Avec cette adaptation inspirée du roman de Beppe Fenoglio, les maîtres italiens retrouvent le contexte de la Seconde Guerre Mondiale telle que l’a connue l’Italie, opposant les « partisans » aux fascistes jusque dans les plus petits villages. Un contexte dont ils avaient su tirer tant d’intensité et de profondeur dans « La Nuit de San Lorenzo »... Ici, le premier plan laisse deviner le flanc d’un mont noyé de brume. Un sfumato qui ne quittera pas le film, à l’écran comme sur le fond.
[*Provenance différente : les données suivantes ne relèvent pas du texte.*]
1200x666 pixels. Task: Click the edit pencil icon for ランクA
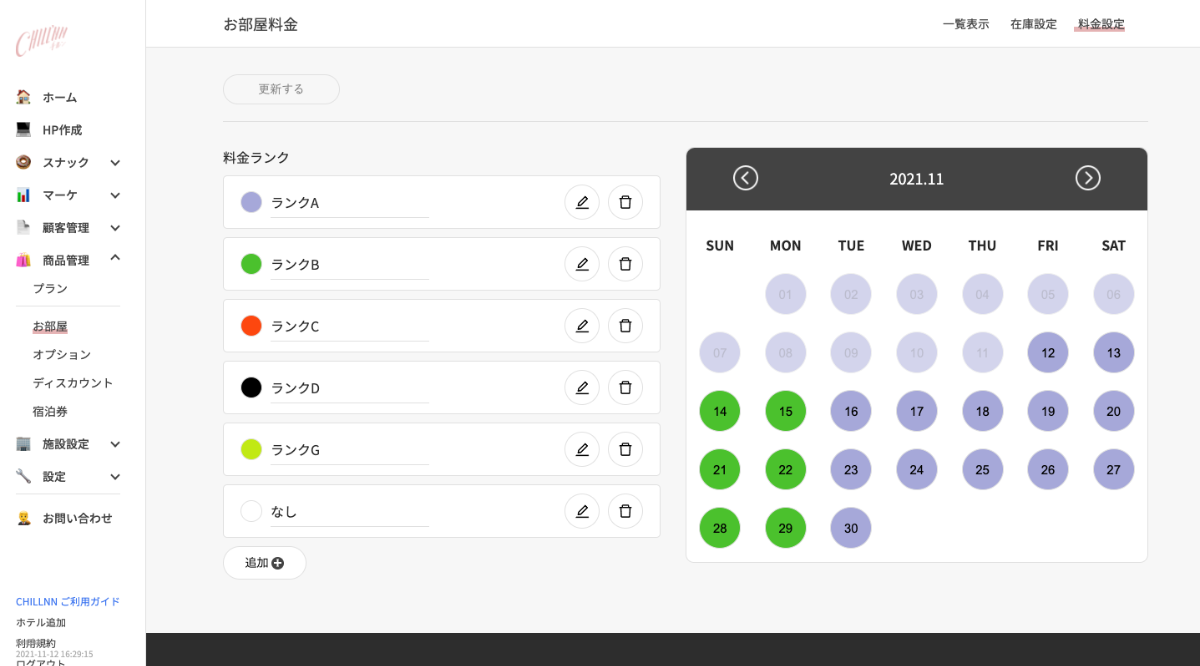[582, 202]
On suit le surnommé Milton (Luca Marinelli, si impressionnant dans l’un des seconds rôles essentiels de « On l’appelle Jeeg Robot », de Gabriele Mainetti, en 2017), combattant auprès des partisans et tourmenté par le souvenir de l’amour qu’il porta à Fulvia (Valentina Bellè), jeune femme qui se jouait de ses sentiments et ne s’intéressait à eux que pour en extraire les belles lettres que son soupirant lui adressait. En secret, et pas si abstraitement, elle lui préférait son meilleur ami, Giorgio (Lorenzo Richelmy), actuellement partisan dans une autre brigade. Apprenant fortuitement la nature charnelle d’un lien qu’il n’imaginait qu’amical, Milton (qui avait aussi envisagé de se surnommer Hamlet, en toute simplicité...), comme possédé, se met en tête de rejoindre son ami et de lui extorquer des récits. Mais Giorgio vient d’être pris par les fascistes. Il s’agira donc, pour Milton, de trouver un prisonnier ennemi et de le monnayer en échange de son ami... La belle Fulvia, elle, est partie loin.
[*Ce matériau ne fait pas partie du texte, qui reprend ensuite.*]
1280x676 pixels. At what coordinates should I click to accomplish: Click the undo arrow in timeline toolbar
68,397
Double tension, donc : guerrière et amoureuse, sur fond de rivalité quasi-fraternelle. Et pourtant rien ne prend : la belle du souvenir, assez fade, se conduisait en garce, si bien que l’on ne comprend l’amour qui lui est porté ni par le biais du physique ni par le biais de l’affectif ou de l’intellect. Quant aux jolis et jeunes combattants, ils arborent tous des mines de magazine, si bien que, même maculés de boue, ils semblent davantage avoir enduit leur délicat épiderme d’un masque de beauté que revenir d’un combat éprouvant. Les héros grimacent ou écarquillent leurs yeux tant qu’ils peuvent, afin de nous rendre témoins de leurs tourments, mais l’épisode de guerre finit par nous laisser aussi indifférents que la poignante affaire amoureuse. Et mieux vaut taire la musique, si éloignée de l’ardeur d’un Nicola Piovani, et soulignant ici lourdement chaque étape du scénario.
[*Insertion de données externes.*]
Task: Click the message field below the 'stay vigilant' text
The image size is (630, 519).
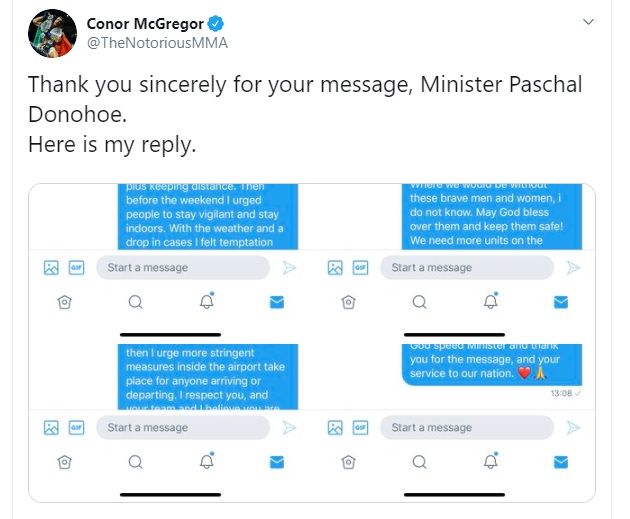Action: (182, 267)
Il faudra fureter dans les coins pour retrouver un peu de la folie et de la démesure des frères Taviani. On est presque content de croiser une petite fille qui choisit de rester blottie contre sa mère morte fusillée ; ou un prisonnier fasciste qui mime dans l’air et avec sa bouche un jeu de batterie folle, furieusement ressemblant au bruit de la mitraille, et que seule une vigoureuse salve, justement, fera taire. Mais en ce qui concerne les personnages principaux, deux jours après la vision du film, on a oublié ce qu’il advient d’eux finalement...
On est d’autant plus navré d’être ressorti dépité de cet ultime long-métrage du duo Taviani que l’on avait espéré un final flamboyant, ravivant les cendres de la grande époque. Or non. Du grand feu il n’est resté que les fumerolles, se refusant à libérer l’écran.